OASIS has now also been implemented for additional measures, including first-line treatment for ear infections and antibiotic prescribing for respiratory conditions, at Denver Health and Children’s Hospital Colorado.

Q: How does this use compare with your original goals for OASIS?

A: When we first came up with OASIS, our plan was to use it internally. I don’t think we ever anticipated that it would take off like it has and be used so broadly. Our goal now is to expand uptake of OASIS within different health care organizations to help keep the stewardship community from having to reinvent the wheel when implementing their own antibiotic prescribing feedback program.

One of the big challenges that we face as a community is that we have a good sense of what works in terms of stewardship, and we can make projects work in certain health care systems or in certain research studies, but we haven’t effectively scaled those interventions on a national level. OASIS could really drive the field forward by rapidly scaling effective stewardship programs and implementing them across health care systems.

Q: How would that happen? In other words, how can other health care providers start to use OASIS?

A: Clinicians interested in using OASIS can sign up for a free membership on the OASIS website, where they can find information and videos about the tool. The website also features projects that are available to download and can be modified for clinicians’ own health care systems.

Q: More broadly, how do you hope that automated tools like OASIS will affect health care?
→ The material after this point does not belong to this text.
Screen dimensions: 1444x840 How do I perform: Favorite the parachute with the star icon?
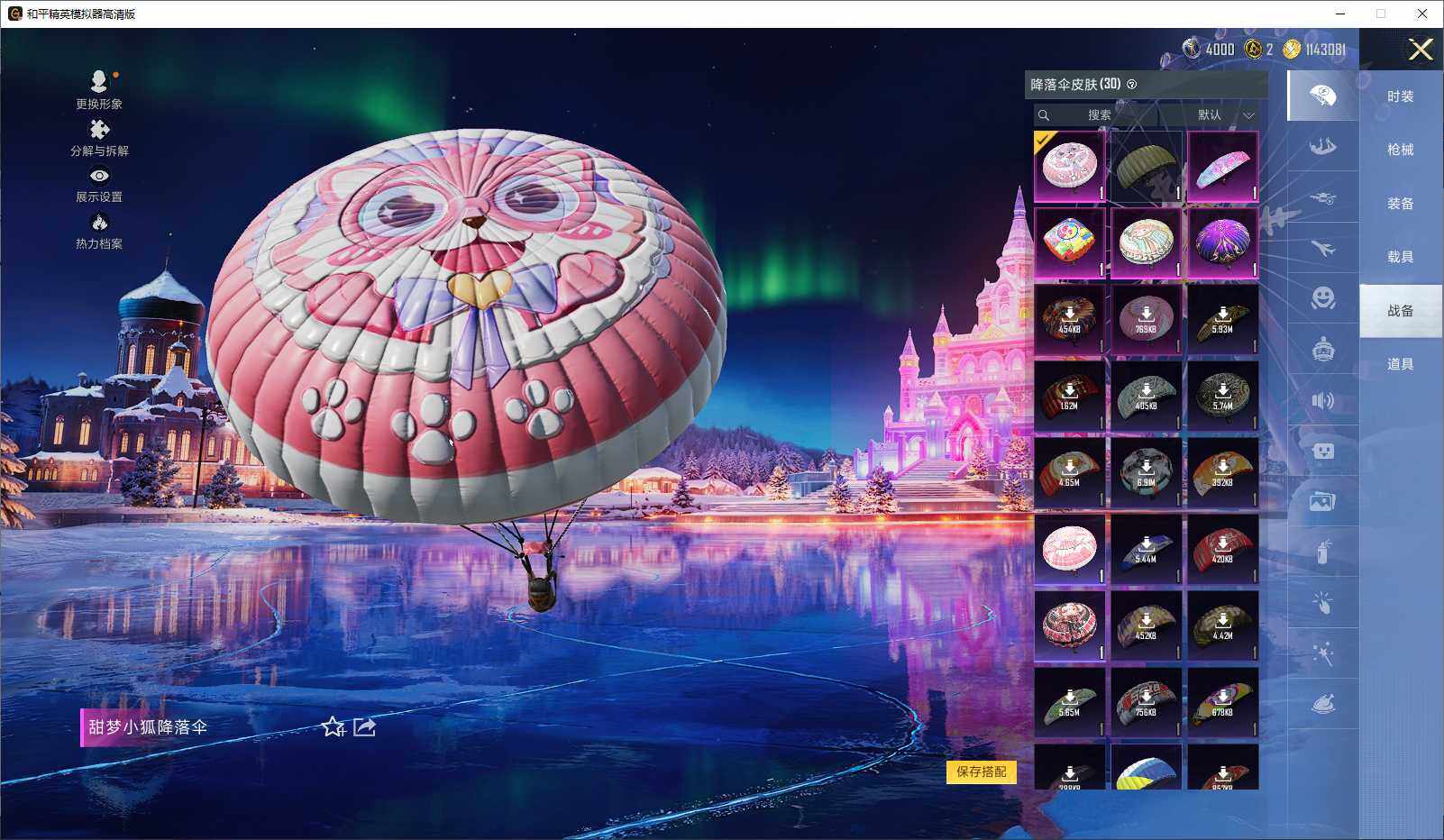[x=334, y=726]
A: I hope that, with OASIS, stewards, health care systems, and public health entities can begin to work together and collaborate more frequently on their stewardship efforts. For example, while our team at Denver Health has created tracking and reporting metrics for acute otitis media and respiratory conditions, our goal is for other clinicians in the stewardship community to create their own metrics and share their projects and the associated analytic codes with other OASIS users.